How well do you know yourself?
Even after all these years as a psychologist and professor, I am still surprised by how little people know themselves. I’m talking about bright, insightful, successful people. I’m talking about myself. I am convinced that it is part and parcel of our human nature. We are not objective observers of ourselves. Apparently learning about our self is something that happens slowly and mostly though trial and error. It seems like there should be an easier way.
Rather than get into “why” it’s so hard to get to know ourselves well, I want to explore the effect of this aspect of our humanness. A lack of self-knowledge can damage us and affect our current and future well-being.
1. It affects our ability to make good decisions about our life.
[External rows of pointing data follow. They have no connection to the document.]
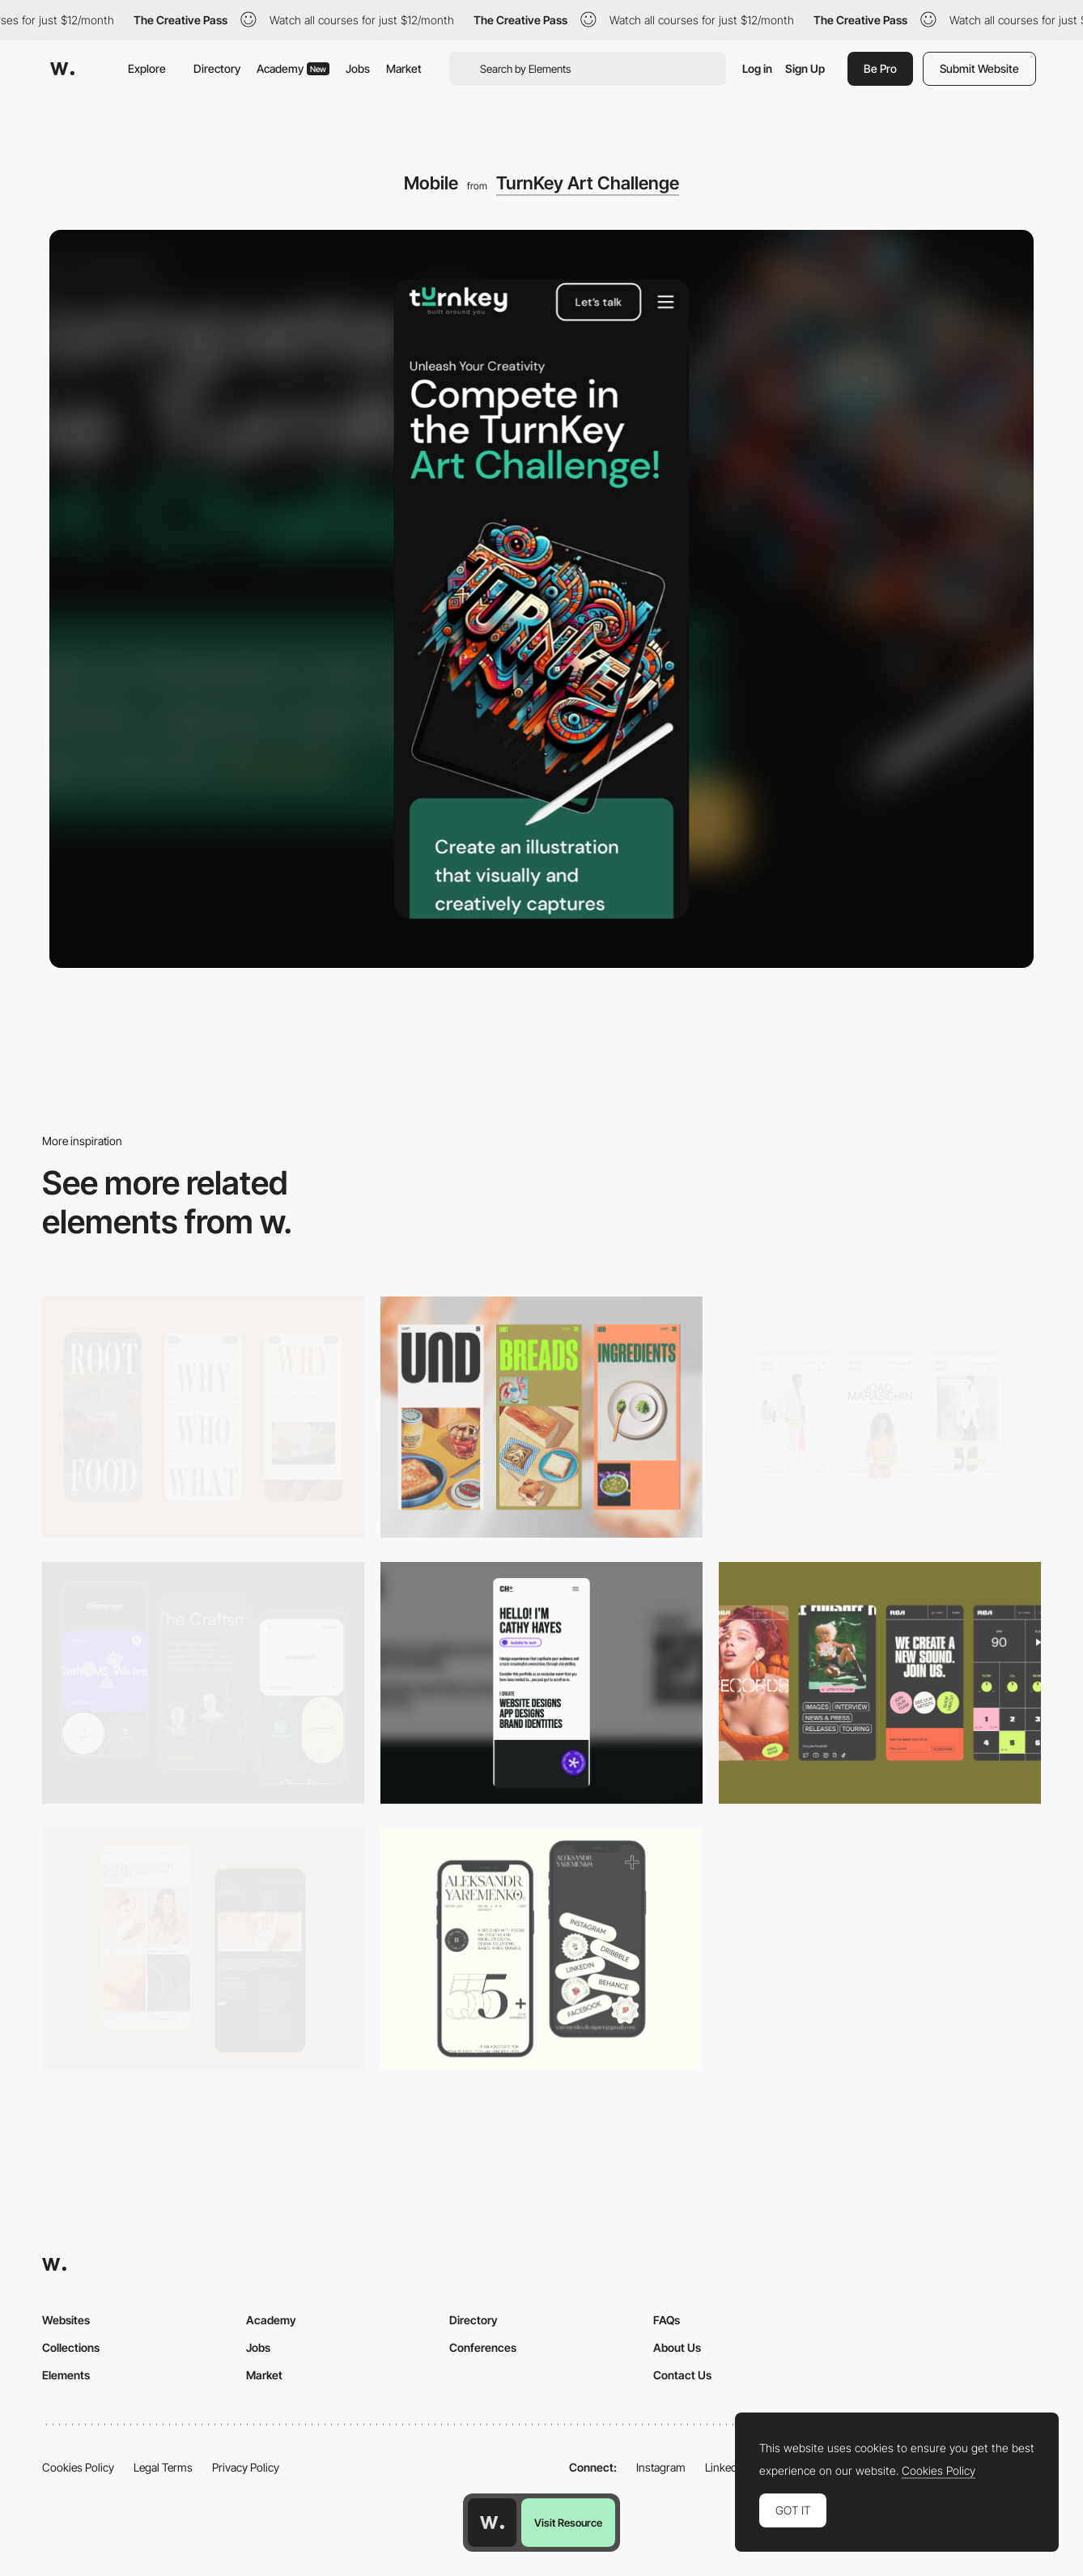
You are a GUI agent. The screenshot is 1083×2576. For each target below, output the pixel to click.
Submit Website (979, 68)
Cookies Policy (78, 2467)
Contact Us (682, 2375)
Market (404, 68)
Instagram (661, 2467)
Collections (71, 2347)
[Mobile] (203, 1417)
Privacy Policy (245, 2467)
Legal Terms (163, 2467)
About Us (677, 2347)
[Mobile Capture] (203, 1949)
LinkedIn (725, 2467)
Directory (216, 68)
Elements (66, 2375)
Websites (66, 2320)
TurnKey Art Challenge (587, 183)
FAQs (666, 2320)
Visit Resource (568, 2522)
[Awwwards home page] (492, 2522)
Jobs (358, 68)
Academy (293, 68)
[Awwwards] (62, 68)
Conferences (482, 2347)
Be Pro (880, 68)
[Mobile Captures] (203, 1683)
When we don’t know our selves, we make decisions that go against our nature. For example, if you don’t know your capacity for handling anxiety and stress, you may take on responsibilities that will eventually lead you to sleep disorders, burn-out or even health problems.
2. It makes relationships more difficult than they need to be.
I would highly recommend that people going into committed relationships do some good work trying to understand their basic personality styles. Rather than arguing for decades over how busy your social calendar should be or how neat to keep the house, it would be good to start out with an understanding of each other’s capacity for stimulation and perfectionism. Evidence is that these things are fairly hard-wired and knowing your partner’s traits will keep you from knocking your head against the wall expecting them to change. Perhaps it will even awaken our compassion for someone who has different needs.
3. You will be less skilled at handling conflict.
Let’s face it. Very few of us are comfortable with conflict. It’s one of the more difficult aspects of being human. Knowing our own preferred conflict resolution style will help us get better at negotiating differences.
4. We misunderstand why we have the difficulties that we do at work.
We often end up in positions that are not good for our basic personalities. Big picture people end up having to attend to details. Creative problem-solvers end up having to implement the plans of others. Knowing yourself will help you find the position that best suits you, which is not necessarily the one with the highest status or paycheck.
5. We are set up to make mistakes that hurt us and hurt those that we love.
Misunderstanding our self and others is at the heart of many of our unresolved relational problems.
What can you do about it? Here are a few ways to get to know your self better.
1. Personality tests are much better than they used to be.
Many personality tests used to be based on bad theory, poor or no research, or for the purpose of diagnosis of mental disorders. Now there are some very good instruments out there. I encourage you to get one done. It’s very helpful as an objective measure of certain aspects of who you are. Make sure that you get an interpretation of the test results from someone who is appropriately trained. We use one based on the BIG FIVE personality traits. This is the “gold standard” in the industry. It might be particularly helpful to do this when making career decisions or as part of pre-marital counseling, for example.
2. Encourage other people to tell you the truth about their experience of you.
If you respond with gratitude, rather than defensiveness, you’ll get to know lots about yourself. Their view might not be the Truth, but it is their impression of you—one more piece of evidence.
3. Keep a journal.
Write without censoring yourself about your experience. What are your most commonly experienced moods and emotions? Do you tend to be more positive or negative in your expectations and explanations of what has happened to you? How much energy do you have for physical and mental activity? What energizes you and what depletes you?
4. Examine your thinking when you get into relational conflict.
It is very natural to think that others are like ourselves or should be like ourselves. Somehow we tend to think our version of reality is the right version. After all, it is our experience and it is difficult to doubt our own senses. If you find yourself thinking that the other is obstinate, lazy, neurotic, etc., maybe you can re-frame this in more positive terms. Perhaps they just have a different personality style.
5. If you have the means, consider working with a professional.
There are many good counselors out there who can help raise your self-awareness. You don’t have to be emotionally or psychologically troubled to benefit from a mentor, counselor or coach. Beware if you wander outside of the realm of licensed professionals. The life coaching industry is not regulated so there are lots of people claiming to be life coaches and gurus who have not had the training needed.
6. Make a point to push your own limits once in a while.
When we are challenged or facing adversity, we often see bits of our self that remain hidden in the everyday routines that we have established.
While it may still take a lifetime (we are mysterious and we do change and grow!), by being intentional about developing self-awareness, we may thrive rather than just survive our personalities!